# What needs to be done:
Convert the lines of the entries below into a numbered list, skipping blank lines and leaving the pictures out.

(Entries from a pointing dataset)
____
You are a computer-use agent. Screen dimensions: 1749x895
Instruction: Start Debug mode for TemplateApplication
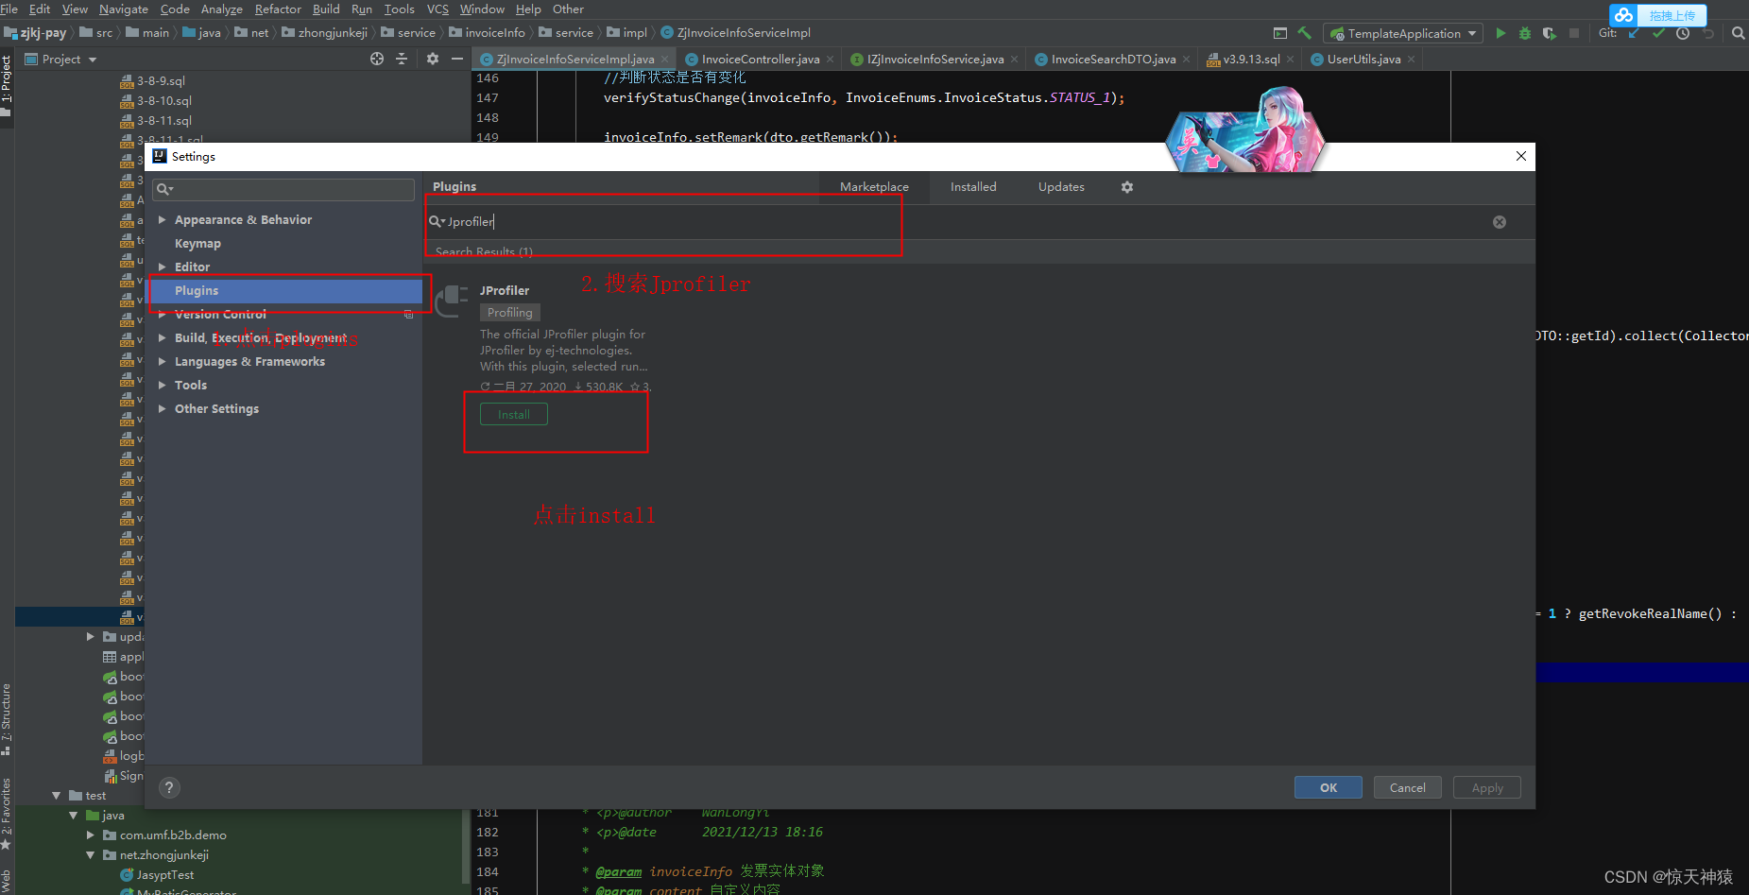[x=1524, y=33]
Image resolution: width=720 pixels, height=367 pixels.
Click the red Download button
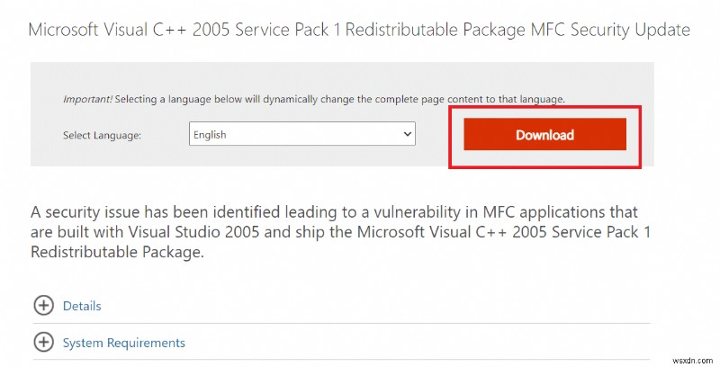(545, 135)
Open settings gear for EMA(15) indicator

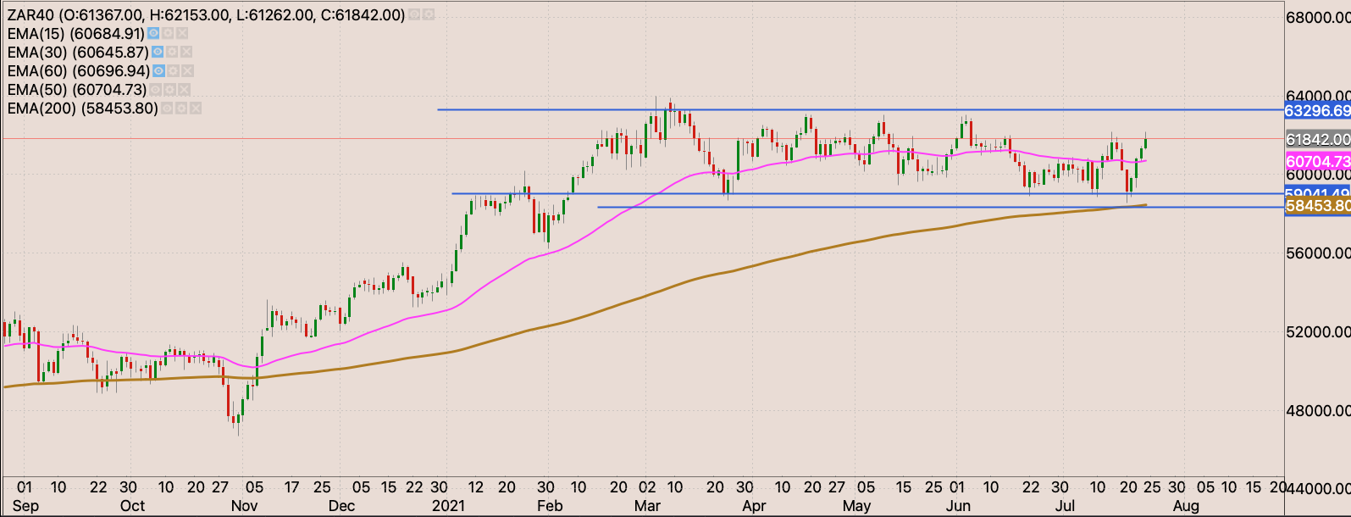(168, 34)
____
# Answer to this task:
1. You are a computer-use agent. Screen dimensions: 1749x895
2. Instruction: Start Debug mode for TemplateApplication
3. [x=1524, y=33]
4. Image resolution: width=720 pixels, height=367 pixels.
5. Click the red Download button
6. (545, 135)
7. Open settings gear for EMA(15) indicator
8. (168, 34)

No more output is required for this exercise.